Sebelumnya, lembaga pemeringkat Standard and Poors (S&P) kembali mengafirmasi Sovereign Credit Rating Republik Indonesia pada peringkat BBB, satu tingkat di atas investment grade, dengan outlook stabil pada 30 Juli 2024. 

S&P meyakini, prospek pertumbuhan ekonomi Indonesia akan tetap solid, ketahanan eksternal dan beban utang Pemerintah yang terjaga, didukung oleh kerangka kebijakan moneter dan fiskal yang kredibel.

Gubernur Bank Indonesia, Perry Warjiyo, merespons keputusan S&P tersebut dengan menyatakan Afirmasi rating Indonesia pada peringkat BBB oleh S&P memperkuat keyakinan lembaga pemeringkat utama seperti Fitch dan Moody's yang terlebih dahulu memberikan afirmasi atas rating Indonesia pada awal tahun ini.

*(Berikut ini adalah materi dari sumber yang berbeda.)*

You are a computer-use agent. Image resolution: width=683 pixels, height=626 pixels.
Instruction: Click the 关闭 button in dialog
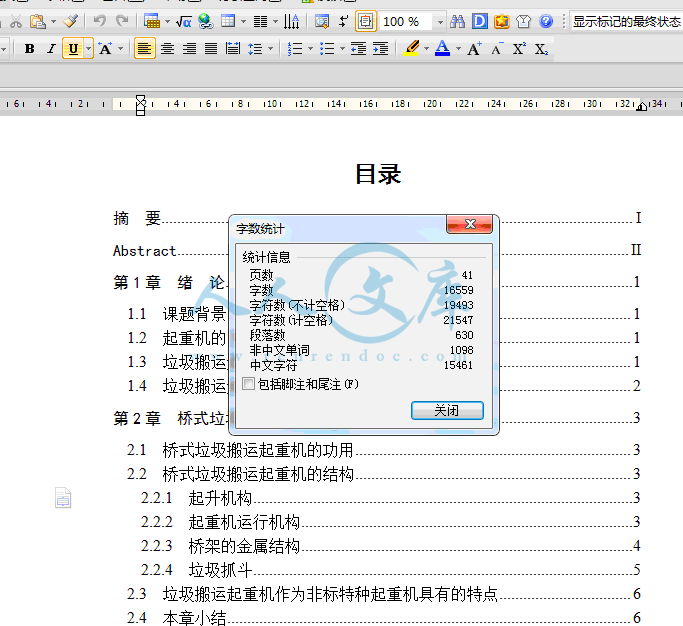click(x=447, y=411)
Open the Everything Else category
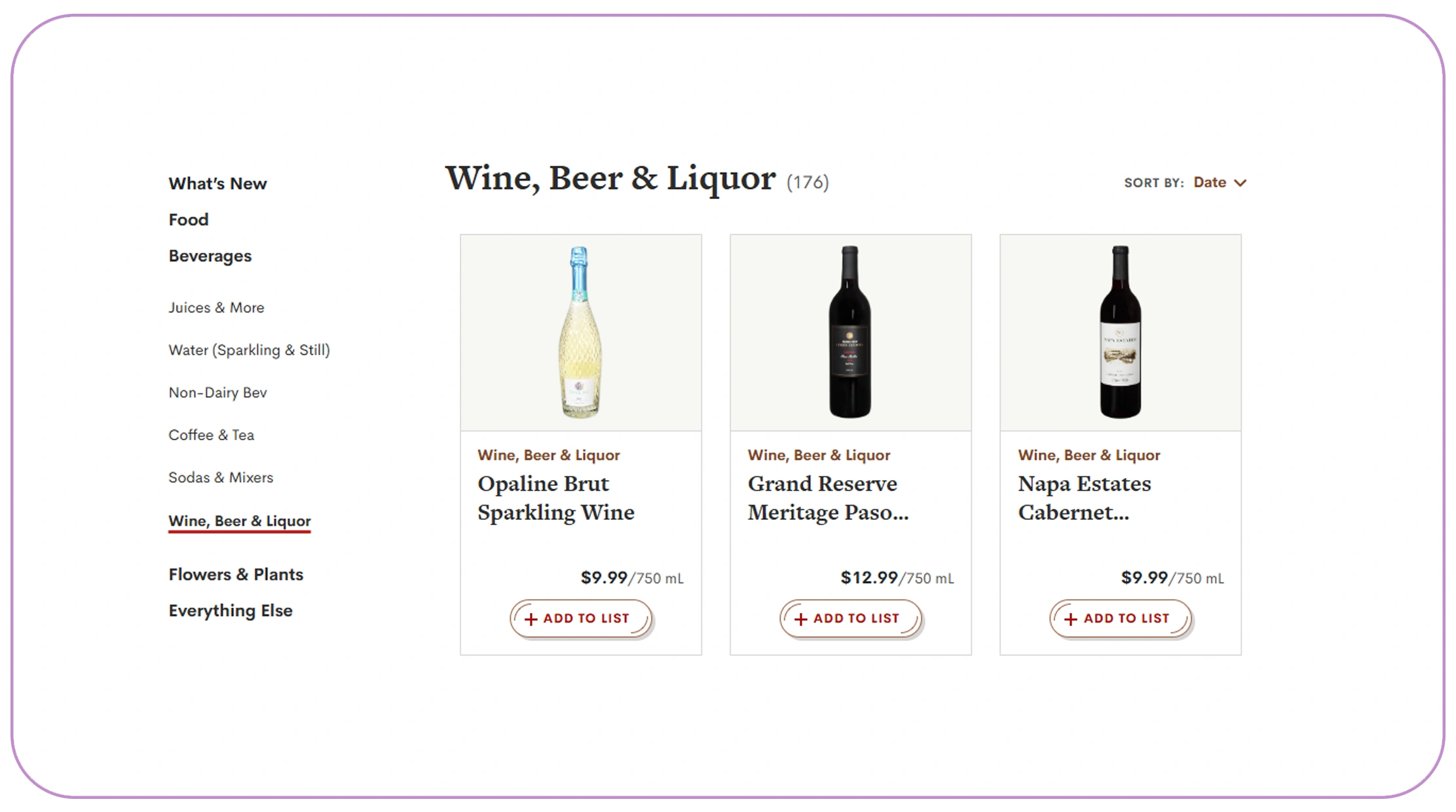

"Afirmasi ini juga mencerminkan kepercayaan dunia internasional terhadap prospek perekonomian Indonesia yang baik, serta keyakinan terhadap langkah-langkah sinergi kebijakan yang ditempuh oleh Pemerintah dan Bank Indonesia," kata Perry dikutip Rabu (31/7/2024).

Perry menegaskan, Bank Indonesia terus memperkuat koordinasi kebijakan dengan Pemerintah untuk memastikan terjaganya stabilitas makroekonomi dan sistem keuangan yang mendukung pertumbuhan ekonomi berkelanjutan di tengah tantangan ketidakpastian global.

Diketahui, S&P memproyeksikan rata-rata pertumbuhan ekonomi Indonesia selama tiga sampai empat tahun ke depan akan tetap terjaga sekitar 5,0%.

Pertumbuhan ekonomi tersebut didorong oleh permintaan domestik yang tetap kuat, serta belanja Pemerintah dan investasi swasta yang meningkat.

Sementara, S&P memandang ketahanan sektor eksternal akan tetap terjaga pada jangka menengah. Kinerja sektor eksternal tersebut didukung oleh prakiraan kenaikan ekspor sejalan dengan implementasi kebijakan hilirisasi di tengah pelemahan harga komoditas.

 

5 dari 5 halaman

Apresiasi Komitmen Pemerintah

S&P juga mengapresiasi komitmen Pemerintah Indonesia untuk menjaga inflasi yang terjaga sejak tahun 2010. S&P memproyeksikan inflasi pada tahun 2024-2025 akan berada pada kisaran target 2,5%+1%, masing-masing sebesar 2,8% dan 3,0%.

Selain itu, inovasi strategi operasi moneter yang pro-market dengan penggunaan instrumen berbasis pasar dinilai semakin meningkatkan fleksibilitas kebijakan moneter.    

Pada sektor fiskal, S&P memandang Pemerintah tetap berkomitmen untuk menjaga defisit fiskal di bawah 3% dari PDB. Secara umum, S&P meyakini Pemerintahan baru akan memperhatikan aspek keberlanjutan kebijakan guna menjaga kredibilitas serta menghindari disrupsi ekonomi dan keuangan yang signifikan.

S&P sebelumnya mempertahankan Sovereign Credit Rating Indonesia pada BBB dengan outlook stabil pada 4 Juli 2023.